How to circumvent Py4JSecurityException for spark-...

KenAN · ‎10-12-2022

Running into the following error on our company's cluster.

py4j.security.Py4JSecurityException: Constructor public com.johnsnowlabs.nlp.DocumentAssembler(java.lang.String) is not whitelisted.

For the following code(which is just tutorial code from the spark-nlp page)

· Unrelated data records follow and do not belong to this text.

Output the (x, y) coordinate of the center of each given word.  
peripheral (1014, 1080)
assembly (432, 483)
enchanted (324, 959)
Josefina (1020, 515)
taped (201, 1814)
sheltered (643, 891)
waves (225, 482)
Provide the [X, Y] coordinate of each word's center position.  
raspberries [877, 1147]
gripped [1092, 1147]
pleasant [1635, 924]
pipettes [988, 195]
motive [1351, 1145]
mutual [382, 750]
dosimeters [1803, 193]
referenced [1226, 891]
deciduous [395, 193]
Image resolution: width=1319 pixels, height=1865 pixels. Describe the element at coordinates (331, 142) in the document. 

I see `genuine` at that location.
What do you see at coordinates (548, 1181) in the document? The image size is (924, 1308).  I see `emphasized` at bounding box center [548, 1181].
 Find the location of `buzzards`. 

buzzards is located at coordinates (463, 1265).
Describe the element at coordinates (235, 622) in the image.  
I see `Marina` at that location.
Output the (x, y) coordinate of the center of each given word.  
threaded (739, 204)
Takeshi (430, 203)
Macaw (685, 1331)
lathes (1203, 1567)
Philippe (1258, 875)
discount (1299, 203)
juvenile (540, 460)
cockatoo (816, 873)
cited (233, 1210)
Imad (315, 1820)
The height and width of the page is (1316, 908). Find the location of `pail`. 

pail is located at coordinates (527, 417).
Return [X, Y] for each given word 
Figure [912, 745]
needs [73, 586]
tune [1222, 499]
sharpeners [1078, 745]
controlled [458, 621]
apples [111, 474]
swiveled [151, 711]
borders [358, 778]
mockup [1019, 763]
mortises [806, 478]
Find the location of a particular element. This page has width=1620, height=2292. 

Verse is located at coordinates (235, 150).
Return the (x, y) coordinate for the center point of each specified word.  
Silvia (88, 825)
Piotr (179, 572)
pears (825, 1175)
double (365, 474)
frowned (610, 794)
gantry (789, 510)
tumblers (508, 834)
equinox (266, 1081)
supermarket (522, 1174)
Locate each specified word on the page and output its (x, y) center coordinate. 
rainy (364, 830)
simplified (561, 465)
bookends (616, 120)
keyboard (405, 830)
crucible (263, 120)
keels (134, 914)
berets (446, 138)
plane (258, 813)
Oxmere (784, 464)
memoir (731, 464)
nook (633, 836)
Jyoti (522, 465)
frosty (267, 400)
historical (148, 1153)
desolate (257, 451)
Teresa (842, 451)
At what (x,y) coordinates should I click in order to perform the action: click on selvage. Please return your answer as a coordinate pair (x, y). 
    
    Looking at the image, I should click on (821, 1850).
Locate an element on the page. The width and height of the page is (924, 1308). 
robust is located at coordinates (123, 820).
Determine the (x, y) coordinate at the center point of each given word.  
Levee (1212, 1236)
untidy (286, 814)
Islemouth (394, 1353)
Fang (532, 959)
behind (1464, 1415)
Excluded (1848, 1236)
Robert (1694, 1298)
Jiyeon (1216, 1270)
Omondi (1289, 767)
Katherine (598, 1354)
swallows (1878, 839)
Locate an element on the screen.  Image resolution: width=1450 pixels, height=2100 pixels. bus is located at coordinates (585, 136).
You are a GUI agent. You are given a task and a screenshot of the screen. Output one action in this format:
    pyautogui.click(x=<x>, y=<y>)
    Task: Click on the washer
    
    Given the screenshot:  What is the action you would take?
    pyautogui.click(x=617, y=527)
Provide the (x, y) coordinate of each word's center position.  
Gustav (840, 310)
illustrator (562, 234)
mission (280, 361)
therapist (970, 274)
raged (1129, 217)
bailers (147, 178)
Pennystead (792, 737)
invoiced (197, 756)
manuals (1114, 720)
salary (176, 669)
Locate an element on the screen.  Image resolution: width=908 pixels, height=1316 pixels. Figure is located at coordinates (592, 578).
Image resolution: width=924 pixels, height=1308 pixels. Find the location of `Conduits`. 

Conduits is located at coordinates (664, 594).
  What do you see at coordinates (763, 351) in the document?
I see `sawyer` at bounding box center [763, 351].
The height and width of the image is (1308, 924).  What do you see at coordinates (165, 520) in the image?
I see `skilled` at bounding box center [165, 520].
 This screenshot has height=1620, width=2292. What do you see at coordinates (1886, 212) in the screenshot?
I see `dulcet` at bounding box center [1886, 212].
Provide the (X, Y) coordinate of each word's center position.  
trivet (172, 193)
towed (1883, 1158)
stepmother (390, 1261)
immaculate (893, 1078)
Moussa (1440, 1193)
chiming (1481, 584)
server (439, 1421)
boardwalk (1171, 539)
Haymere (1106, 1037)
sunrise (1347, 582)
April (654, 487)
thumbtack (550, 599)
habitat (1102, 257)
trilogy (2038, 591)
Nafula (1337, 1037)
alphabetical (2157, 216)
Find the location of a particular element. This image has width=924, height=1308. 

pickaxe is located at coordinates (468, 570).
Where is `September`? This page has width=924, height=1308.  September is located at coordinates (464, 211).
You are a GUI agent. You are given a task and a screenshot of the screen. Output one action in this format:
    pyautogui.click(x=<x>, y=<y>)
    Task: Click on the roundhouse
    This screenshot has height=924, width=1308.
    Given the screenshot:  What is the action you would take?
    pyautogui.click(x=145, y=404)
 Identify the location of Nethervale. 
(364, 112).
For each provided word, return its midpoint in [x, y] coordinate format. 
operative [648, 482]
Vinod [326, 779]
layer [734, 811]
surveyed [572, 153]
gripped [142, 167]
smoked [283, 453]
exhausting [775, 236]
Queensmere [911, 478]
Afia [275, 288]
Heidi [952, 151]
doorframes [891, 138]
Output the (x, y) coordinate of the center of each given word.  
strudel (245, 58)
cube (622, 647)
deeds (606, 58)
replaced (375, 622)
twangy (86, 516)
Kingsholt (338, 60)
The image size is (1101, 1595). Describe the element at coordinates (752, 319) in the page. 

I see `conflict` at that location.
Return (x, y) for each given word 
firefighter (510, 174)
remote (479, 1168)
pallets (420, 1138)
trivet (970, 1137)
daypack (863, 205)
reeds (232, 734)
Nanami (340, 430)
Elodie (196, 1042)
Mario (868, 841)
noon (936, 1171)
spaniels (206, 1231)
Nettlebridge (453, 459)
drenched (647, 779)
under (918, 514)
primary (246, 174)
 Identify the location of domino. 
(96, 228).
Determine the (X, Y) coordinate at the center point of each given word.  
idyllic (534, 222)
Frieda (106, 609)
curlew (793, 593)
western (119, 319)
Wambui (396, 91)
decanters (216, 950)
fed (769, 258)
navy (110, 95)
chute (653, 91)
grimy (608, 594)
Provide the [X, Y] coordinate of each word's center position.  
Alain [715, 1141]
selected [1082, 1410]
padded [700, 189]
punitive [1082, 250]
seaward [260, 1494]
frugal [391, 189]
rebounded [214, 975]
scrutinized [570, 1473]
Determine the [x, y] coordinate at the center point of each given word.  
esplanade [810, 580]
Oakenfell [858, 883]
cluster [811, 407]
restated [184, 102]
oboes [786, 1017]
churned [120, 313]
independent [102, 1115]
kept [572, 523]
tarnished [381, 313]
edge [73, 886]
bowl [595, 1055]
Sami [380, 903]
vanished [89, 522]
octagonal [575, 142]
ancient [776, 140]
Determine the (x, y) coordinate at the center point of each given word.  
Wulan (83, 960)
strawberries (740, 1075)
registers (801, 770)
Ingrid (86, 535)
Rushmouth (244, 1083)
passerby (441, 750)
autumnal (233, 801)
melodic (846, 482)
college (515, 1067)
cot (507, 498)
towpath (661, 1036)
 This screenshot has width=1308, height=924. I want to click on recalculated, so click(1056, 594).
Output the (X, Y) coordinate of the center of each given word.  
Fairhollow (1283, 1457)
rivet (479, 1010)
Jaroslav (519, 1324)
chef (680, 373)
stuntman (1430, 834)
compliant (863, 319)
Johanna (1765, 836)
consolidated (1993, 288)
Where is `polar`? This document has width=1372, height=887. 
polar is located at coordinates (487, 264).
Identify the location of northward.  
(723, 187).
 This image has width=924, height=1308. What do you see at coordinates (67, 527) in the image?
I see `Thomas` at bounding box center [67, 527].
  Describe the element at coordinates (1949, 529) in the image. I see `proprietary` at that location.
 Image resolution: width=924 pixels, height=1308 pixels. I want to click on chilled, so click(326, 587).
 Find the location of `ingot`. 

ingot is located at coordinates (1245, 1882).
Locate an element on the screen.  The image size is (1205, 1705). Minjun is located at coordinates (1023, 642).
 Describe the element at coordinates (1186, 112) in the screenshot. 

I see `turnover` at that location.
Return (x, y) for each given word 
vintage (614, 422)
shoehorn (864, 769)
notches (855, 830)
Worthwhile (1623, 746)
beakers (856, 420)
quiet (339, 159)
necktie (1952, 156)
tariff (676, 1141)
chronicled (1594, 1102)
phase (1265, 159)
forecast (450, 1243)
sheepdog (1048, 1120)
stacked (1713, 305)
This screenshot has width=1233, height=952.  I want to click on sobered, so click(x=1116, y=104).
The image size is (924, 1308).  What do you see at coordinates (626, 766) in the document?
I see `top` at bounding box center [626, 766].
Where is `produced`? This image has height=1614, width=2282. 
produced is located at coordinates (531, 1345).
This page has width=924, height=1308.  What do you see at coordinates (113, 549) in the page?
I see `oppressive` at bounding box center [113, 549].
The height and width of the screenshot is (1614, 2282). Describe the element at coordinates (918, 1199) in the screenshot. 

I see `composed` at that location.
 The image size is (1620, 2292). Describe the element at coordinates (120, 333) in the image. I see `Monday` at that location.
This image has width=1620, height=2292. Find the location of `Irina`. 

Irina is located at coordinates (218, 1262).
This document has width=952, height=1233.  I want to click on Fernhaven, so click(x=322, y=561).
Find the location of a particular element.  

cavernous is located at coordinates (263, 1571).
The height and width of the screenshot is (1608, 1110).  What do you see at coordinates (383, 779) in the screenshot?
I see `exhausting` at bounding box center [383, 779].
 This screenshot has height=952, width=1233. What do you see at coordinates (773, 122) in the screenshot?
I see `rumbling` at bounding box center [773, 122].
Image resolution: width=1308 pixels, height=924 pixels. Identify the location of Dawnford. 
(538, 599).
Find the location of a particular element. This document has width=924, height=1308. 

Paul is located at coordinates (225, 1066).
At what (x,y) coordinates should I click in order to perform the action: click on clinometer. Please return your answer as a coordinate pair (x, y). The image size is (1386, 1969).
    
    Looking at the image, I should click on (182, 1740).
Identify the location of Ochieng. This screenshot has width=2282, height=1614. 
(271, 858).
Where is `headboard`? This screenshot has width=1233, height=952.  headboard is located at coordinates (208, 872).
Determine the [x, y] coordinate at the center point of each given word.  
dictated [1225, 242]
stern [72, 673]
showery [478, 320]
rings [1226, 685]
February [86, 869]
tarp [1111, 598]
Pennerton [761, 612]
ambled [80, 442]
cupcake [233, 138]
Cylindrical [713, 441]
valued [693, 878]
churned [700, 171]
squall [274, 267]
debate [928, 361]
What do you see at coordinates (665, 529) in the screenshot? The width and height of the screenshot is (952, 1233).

df = spark.createDataFrame([("Yeah, I get that. is the",)], ["comment"])
document_assembler = DocumentAssembler() \
    .setInputCol("comment") \
    .setOutputCol("document")
    
sentence_detector = SentenceDetector() \
    .setInputCols(["document"]) \
    .setOutputCol("sentence") \
    .setUseAbbreviations(True)
    
tokenizer = Tokenizer() \
  .setInputCols(["sentence"]) \
  .setOutputCol("token")
stemmer = Stemmer() \
    .setInputCols(["token"]) \
    .setOutputCol("stem")
    
normalizer = Normalizer() \
    .setInputCols(["stem"]) \
    .setOutputCol("normalized")
 
finisher = Finisher() \
    .setInputCols(["normalized"]) \
    .setOutputCols(["ntokens"]) \
    .setOutputAsArray(True) \
    .setCleanAnnotations(True)
 
nlp_pipeline = Pipeline(stages=[document_assembler, sentence_detector, tokenizer, stemmer, normalizer, finisher])
 
nlp_model = nlp_pipeline.fit(df)
processed = nlp_model.transform(df).persist()
 
processed.count()
processed.show()

When I tried adding this to the spark config

 spark.databricks.pyspark.enablePy4JSecurity false

It says

 spark.databricks.pyspark.enablePy4JSecurity is not allowed when choosing access mode

I would appreciate any help. It seems others at my company have run into the same issue with other packages.

Thank you

How to circumvent Py4JSecurityException for spark-nlp : Constructor public com.johnsnowlabs.nlp.***(java.lang.String) is not whitelisted.